Europas Autobauer warnen in einem internen Papier vor dem Verlust von Millionen Jobs. Die Industrie sei nicht in der Lage, eine Verschärfung der EU-Klimavorgaben einzuhalten. Niedersachsens Ministerpräsident Weil drängt den kriselnden Hersteller VW, günstigere Modelle zu bauen.
Angesichts der angespannten Lage der Autoindustrie warnt ein internes Papier aus der europäischen Autobranche vor dem Verlust von Millionen Jobs. Die Industrie sei nicht in der Lage, eine bevorstehende Verschärfung von EU-Klimavorgaben einzuhalten, heißt es in dem Schreiben, das der Deutschen Presse-Agentur in Brüssel vorliegt. „Folglich wird die EU-Industrie mit Strafzahlungen in Milliardenhöhe konfrontiert.“ Wer Strafen entgehen wolle, habe „kaum eine andere Wahl, als die Produktion erheblich zu drosseln, was Millionen von Arbeitsplätzen in der EU bedroht“, heißt es.

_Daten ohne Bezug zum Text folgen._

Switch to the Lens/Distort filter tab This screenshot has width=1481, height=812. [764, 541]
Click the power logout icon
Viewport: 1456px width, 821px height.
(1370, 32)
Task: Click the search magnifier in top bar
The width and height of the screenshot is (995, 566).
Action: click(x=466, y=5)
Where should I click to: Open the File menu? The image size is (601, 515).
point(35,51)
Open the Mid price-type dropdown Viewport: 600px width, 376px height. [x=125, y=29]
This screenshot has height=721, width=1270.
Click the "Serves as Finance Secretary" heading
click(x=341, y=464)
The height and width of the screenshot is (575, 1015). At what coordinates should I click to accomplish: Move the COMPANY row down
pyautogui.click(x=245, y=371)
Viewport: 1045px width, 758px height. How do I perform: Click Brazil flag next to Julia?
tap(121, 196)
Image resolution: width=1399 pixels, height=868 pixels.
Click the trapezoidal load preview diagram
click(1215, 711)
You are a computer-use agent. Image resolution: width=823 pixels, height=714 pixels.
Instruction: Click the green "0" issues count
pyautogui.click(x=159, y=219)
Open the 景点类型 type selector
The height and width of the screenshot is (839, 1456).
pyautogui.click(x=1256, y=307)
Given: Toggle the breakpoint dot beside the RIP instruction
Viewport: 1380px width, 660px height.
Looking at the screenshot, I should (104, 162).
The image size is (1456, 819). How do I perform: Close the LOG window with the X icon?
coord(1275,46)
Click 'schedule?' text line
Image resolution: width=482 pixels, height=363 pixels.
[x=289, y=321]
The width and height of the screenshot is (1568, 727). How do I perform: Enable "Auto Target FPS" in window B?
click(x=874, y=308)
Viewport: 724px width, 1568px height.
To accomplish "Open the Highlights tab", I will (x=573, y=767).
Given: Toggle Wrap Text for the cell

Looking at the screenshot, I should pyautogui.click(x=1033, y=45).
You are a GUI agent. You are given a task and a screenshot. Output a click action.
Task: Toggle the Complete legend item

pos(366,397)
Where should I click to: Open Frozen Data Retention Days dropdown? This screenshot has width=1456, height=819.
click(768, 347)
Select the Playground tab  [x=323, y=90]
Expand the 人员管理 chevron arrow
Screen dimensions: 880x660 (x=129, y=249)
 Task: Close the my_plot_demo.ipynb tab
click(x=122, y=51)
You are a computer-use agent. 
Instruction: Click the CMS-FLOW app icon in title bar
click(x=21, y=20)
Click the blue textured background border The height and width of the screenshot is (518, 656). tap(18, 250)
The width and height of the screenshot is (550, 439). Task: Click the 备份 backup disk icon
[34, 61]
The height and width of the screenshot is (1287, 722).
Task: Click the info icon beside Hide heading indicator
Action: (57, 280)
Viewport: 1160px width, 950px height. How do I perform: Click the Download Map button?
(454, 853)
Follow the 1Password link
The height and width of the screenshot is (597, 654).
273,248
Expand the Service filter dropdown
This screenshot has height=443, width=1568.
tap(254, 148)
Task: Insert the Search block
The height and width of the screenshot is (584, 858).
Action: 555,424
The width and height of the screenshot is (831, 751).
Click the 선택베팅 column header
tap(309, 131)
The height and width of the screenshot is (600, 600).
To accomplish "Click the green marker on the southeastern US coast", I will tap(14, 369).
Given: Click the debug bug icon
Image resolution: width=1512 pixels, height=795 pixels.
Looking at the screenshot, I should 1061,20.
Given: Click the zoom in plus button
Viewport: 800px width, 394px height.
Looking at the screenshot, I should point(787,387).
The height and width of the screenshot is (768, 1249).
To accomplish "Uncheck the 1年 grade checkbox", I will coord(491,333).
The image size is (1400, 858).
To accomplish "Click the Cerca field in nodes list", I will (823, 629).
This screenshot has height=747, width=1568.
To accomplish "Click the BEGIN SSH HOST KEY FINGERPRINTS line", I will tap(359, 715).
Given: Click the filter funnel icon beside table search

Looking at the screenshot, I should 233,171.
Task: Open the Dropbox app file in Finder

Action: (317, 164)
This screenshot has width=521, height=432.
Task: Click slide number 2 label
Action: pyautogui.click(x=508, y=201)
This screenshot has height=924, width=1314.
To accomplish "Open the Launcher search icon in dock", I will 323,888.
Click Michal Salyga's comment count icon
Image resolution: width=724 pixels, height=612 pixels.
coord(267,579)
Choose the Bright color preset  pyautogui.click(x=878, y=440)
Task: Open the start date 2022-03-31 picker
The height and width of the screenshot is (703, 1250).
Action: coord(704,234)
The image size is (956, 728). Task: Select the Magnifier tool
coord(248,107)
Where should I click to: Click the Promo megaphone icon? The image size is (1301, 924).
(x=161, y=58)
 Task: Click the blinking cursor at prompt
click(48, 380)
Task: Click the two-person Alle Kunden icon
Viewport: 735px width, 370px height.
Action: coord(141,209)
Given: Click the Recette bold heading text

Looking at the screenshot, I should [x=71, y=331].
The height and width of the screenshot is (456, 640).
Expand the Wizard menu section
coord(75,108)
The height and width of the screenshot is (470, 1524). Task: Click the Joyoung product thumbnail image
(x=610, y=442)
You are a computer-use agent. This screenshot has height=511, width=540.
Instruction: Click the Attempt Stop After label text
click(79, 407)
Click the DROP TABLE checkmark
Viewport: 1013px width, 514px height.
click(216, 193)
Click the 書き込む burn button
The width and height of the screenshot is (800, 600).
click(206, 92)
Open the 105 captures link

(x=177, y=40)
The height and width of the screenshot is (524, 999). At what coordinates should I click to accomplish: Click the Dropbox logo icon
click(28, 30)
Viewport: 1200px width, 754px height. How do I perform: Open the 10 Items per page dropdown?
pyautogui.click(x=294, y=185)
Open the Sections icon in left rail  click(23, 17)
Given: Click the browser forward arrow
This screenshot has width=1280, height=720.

Hintergrund sind die sogenannten Flottengrenzwerte. Diese legen einen Grenzwert für den CO₂-Ausstoß von Autos fest. Im Durchschnitt aller in der EU in einem Jahr zugelassenen Fahrzeuge darf dieser nicht überschritten werden. Derzeit liegt dieser Wert bei 115.1 Gramm CO₂ pro Kilometer, pro Fahrzeug – gemessen anhand des sogenannten WLTP-Testverfahrens. Er soll 2025 auf 93,6 Gramm und 2030 auf 49,5 Gramm sinken. Für zu viel ausgestoßenes CO₂ müssen Hersteller Strafe zahlen.
Der europäische Automobilverband Acea teilte auf Anfrage mit, das Papier sei dem Verband bekannt. Es sei kein offizielles Papier des Lobbyverbandes. Nach dpa-Informationen ist das Schreiben authentisch und kursiert innerhalb der europäischen Automobilbranche. Zuvor hatte auch der Finanzdienstleister Bloomberg über das interne Papier berichtet.
Niedersachsens Ministerpräsident Stephan Weil blickt derweil erwartungsvoll auf die Einführung günstigerer Automodelle beim kriselnden Hersteller VW. „Ich empfinde es derzeit als Lücke in den Angeboten von Volkswagen, dass die Menschen noch keine Fahrzeuge im unteren Preissegment in den Autohäusern kaufen können“, sagte der SPD-Politiker. „Der Name Volkswagen ist Programm und muss mit Taten hinterlegt werden.“
ID.2 und ID.1 sollen Lücke des E-Up schließen
Geplant sind der ID.2 für rund 25.000 Euro sowie der kleinere ID.1 für rund 20.000 Euro. Der ID.2 soll 2026 als Elektro-Kleinwagen im Polo-Format auf den Markt kommen und bei Seat in Spanien zusammen mit Schwestermodellen von Cupra und Skoda gebaut werden. Später soll es auch eine SUV-Version davon geben. Der ID.1 soll 2027 folgen.
Mit den beiden Modellen will VW die Lücke schließen, die das Aus des früheren Elektro-Kleinstwagens E-Up hinterlassen hat. Den E-Up für unter 30.000 Euro hatte VW im vergangenen Jahr wegen verschärfter EU-Regelung für die Cybersicherheit im Auto eingestellt.
Das Land Niedersachsen hält 20 Prozent der Stimmrechte im VW-Konzern. Neben Ministerpräsident Weil sitzt auch seine Stellvertreterin Julia Willie Hamburg (Grüne) im Aufsichtsrat. Insgesamt arbeiten in Niedersachsen mehr als 100.000 Menschen für VW, verteilt auf sechs Standorte im Land.